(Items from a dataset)
◆ ◆ ◆ ◆ ◆

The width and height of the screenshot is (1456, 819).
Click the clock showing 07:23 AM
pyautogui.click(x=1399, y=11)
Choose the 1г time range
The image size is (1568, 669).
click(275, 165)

◆ ◆ ◆ ◆ ◆

### TASK
Turn every line of the items above into a JSON list of strings, one string per line, omitting blank lines.

### PROBLEM SOLUTION
[
  "The width and height of the screenshot is (1456, 819).",
  "Click the clock showing 07:23 AM",
  "pyautogui.click(x=1399, y=11)",
  "Choose the 1г time range",
  "The image size is (1568, 669).",
  "click(275, 165)"
]